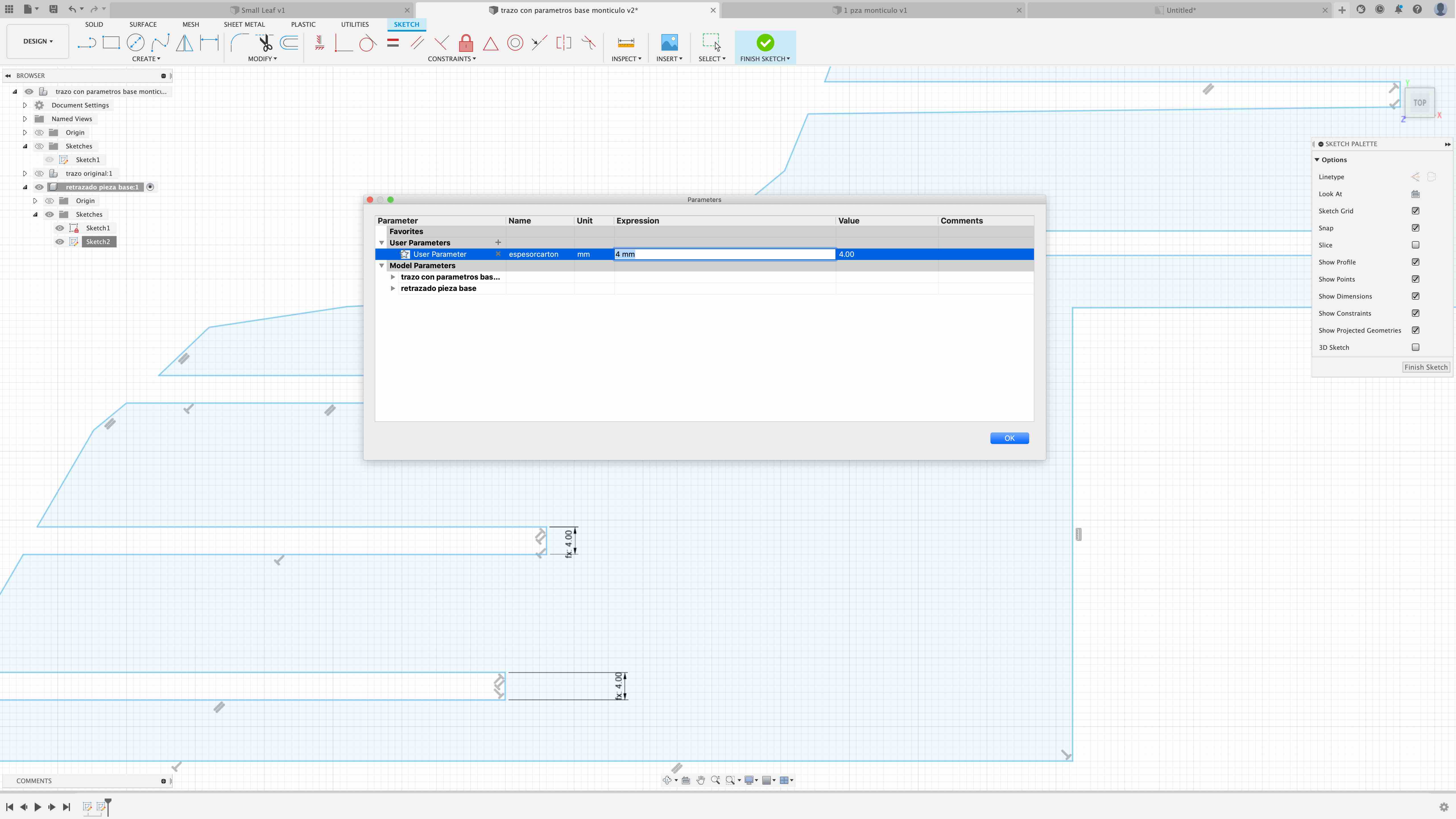Click the Measure tool icon
Viewport: 1456px width, 819px height.
[626, 43]
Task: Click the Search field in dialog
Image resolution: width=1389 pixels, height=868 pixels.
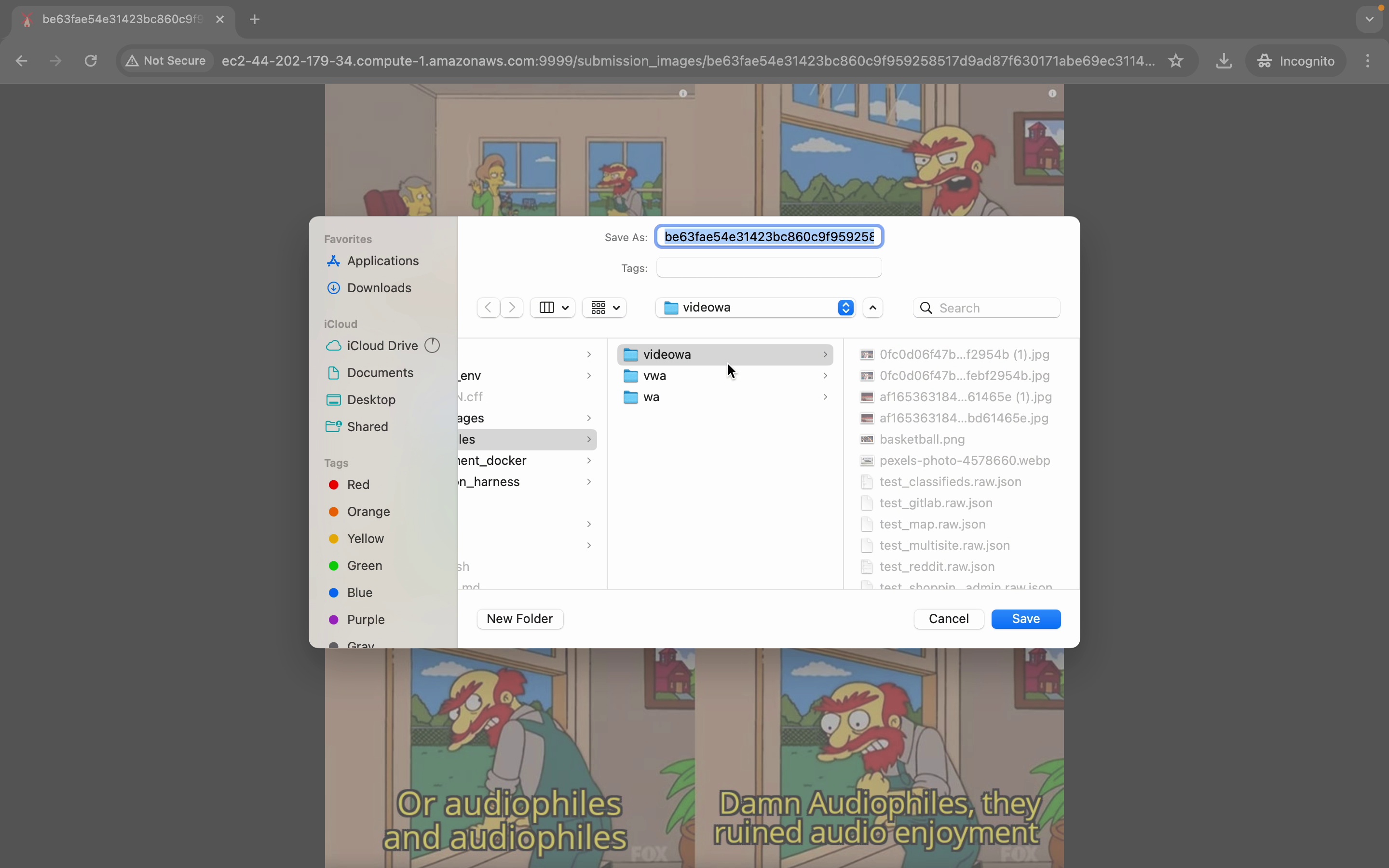Action: [x=996, y=308]
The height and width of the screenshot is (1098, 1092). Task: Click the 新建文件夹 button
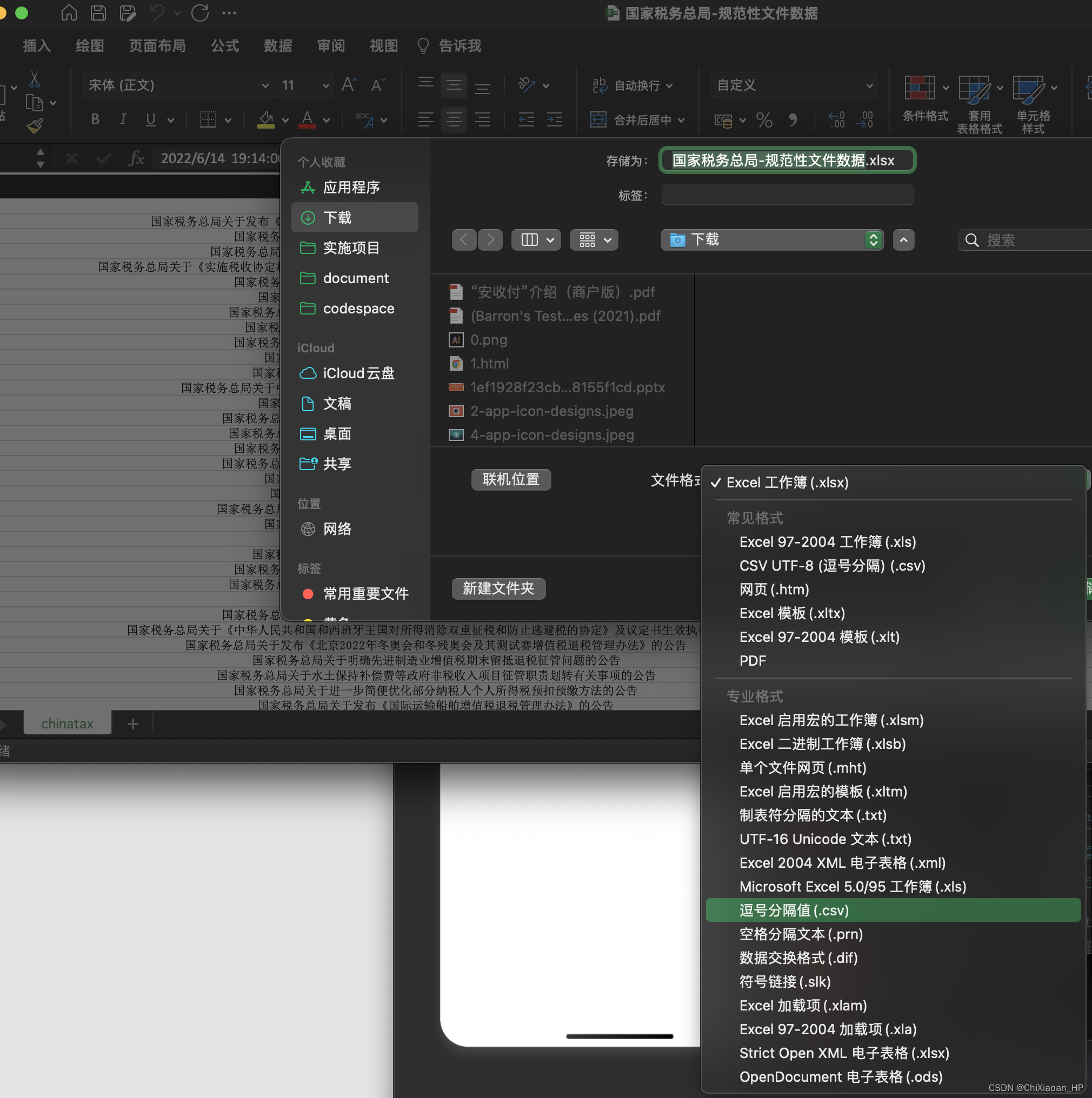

> What to produce:
Only the lines from the one with "Image resolution: width=1389" through the last line above belong in the answer. Reproduce them exactly, without the pictures.

> Written answer:
Image resolution: width=1389 pixels, height=868 pixels.
Action: [x=996, y=308]
The height and width of the screenshot is (1098, 1092). Task: Click the 新建文件夹 button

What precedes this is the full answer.